◆ **Exercise**: Beneath this instruction is a block of data; output from it exactly the lines that run from the one containing "You are a computer-use" through the one containing "Instruction: Open the Organize menu", inclusive.

◆ **Data excerpts**:

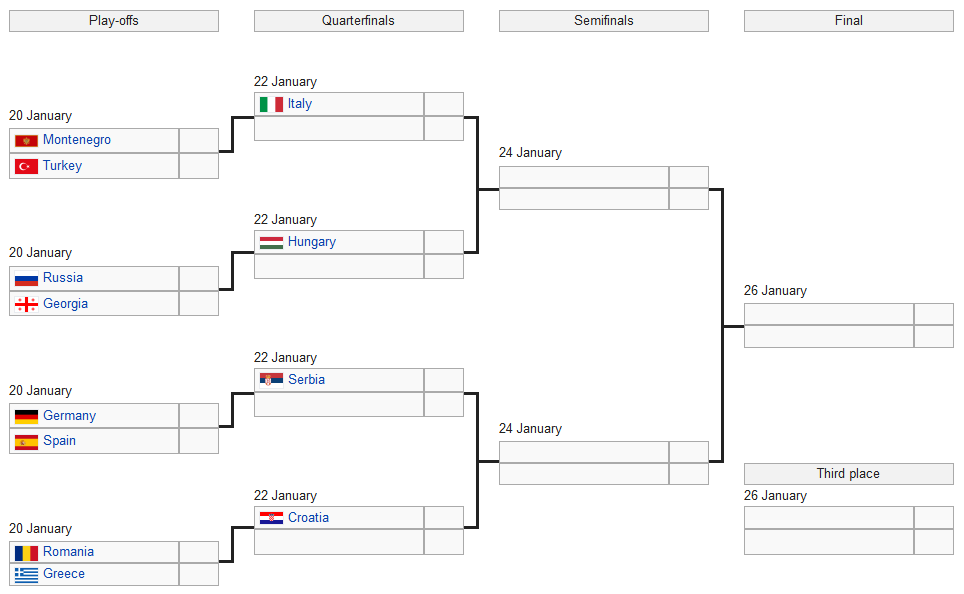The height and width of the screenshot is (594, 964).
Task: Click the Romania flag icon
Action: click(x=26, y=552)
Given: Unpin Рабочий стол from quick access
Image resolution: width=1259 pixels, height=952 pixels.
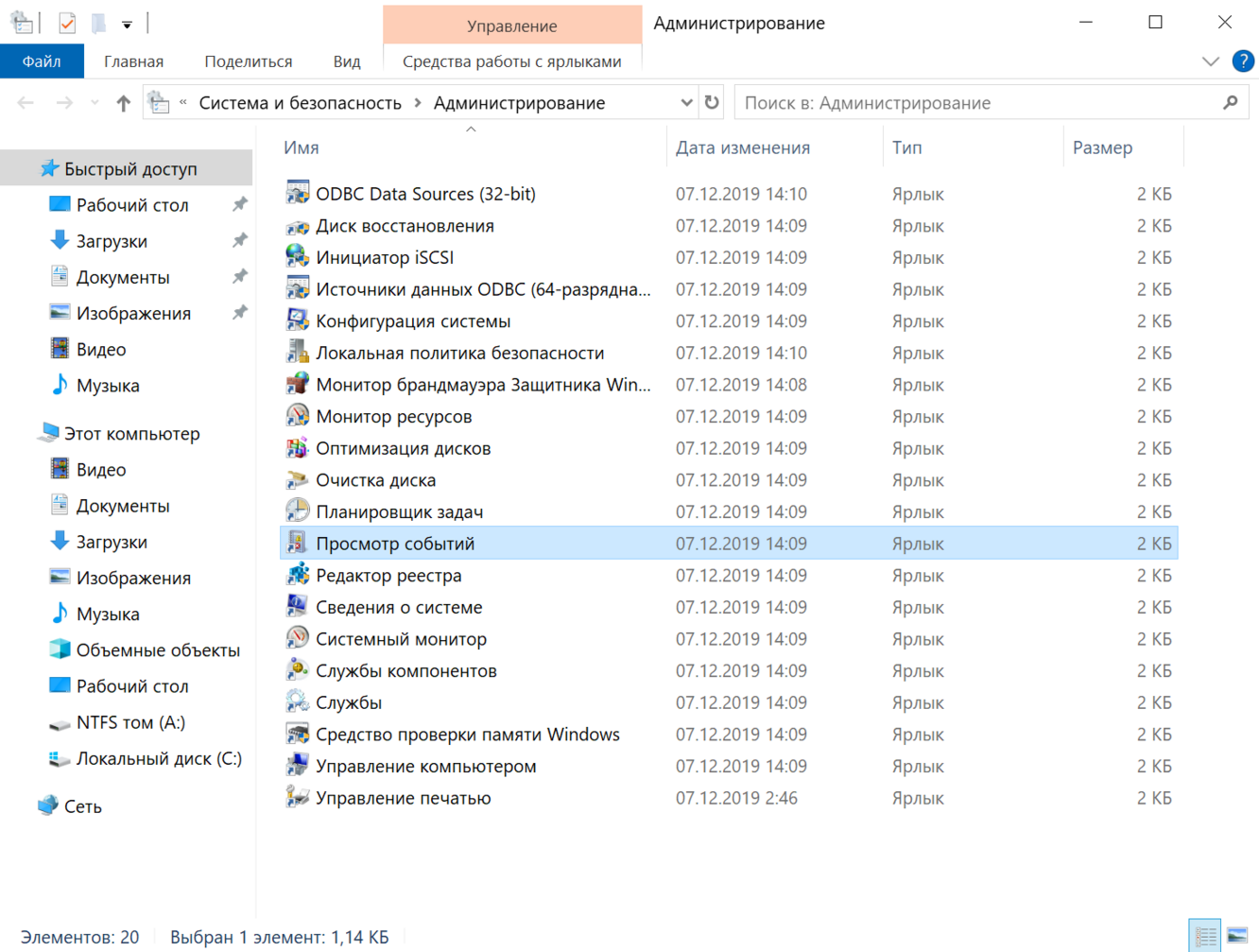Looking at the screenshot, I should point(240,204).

--

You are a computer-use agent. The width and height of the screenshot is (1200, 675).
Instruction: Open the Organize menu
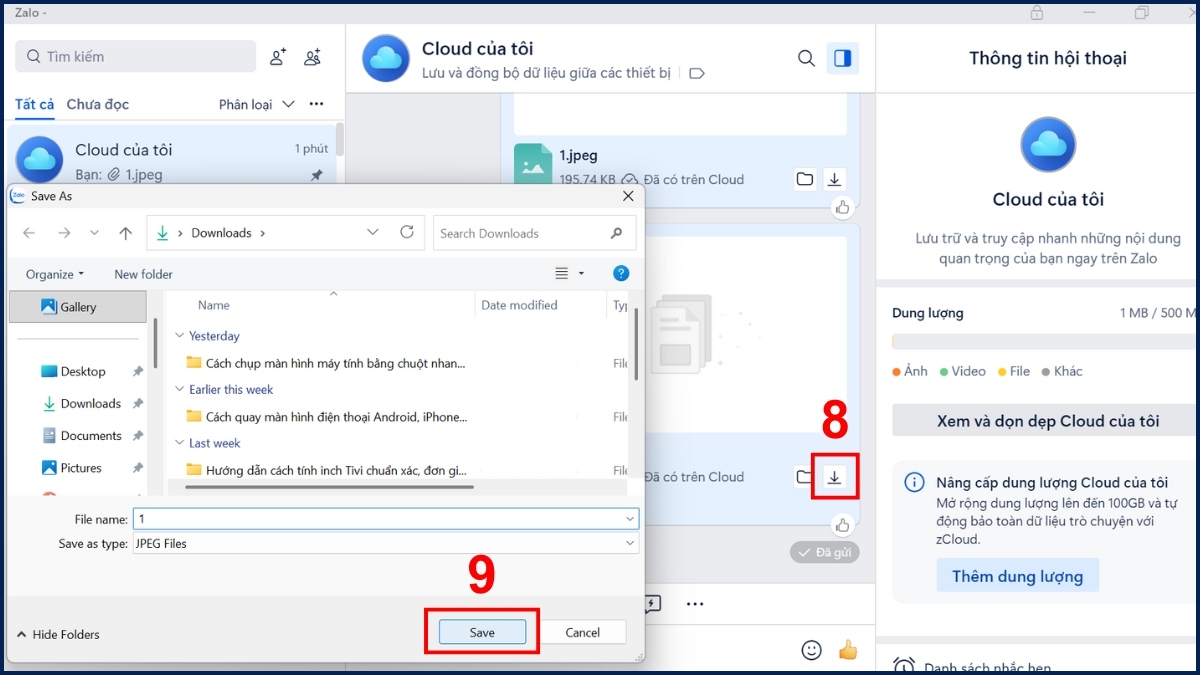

◆ **Answer to the exercise**:
You are a computer-use agent. The width and height of the screenshot is (1200, 675).
Instruction: Open the Organize menu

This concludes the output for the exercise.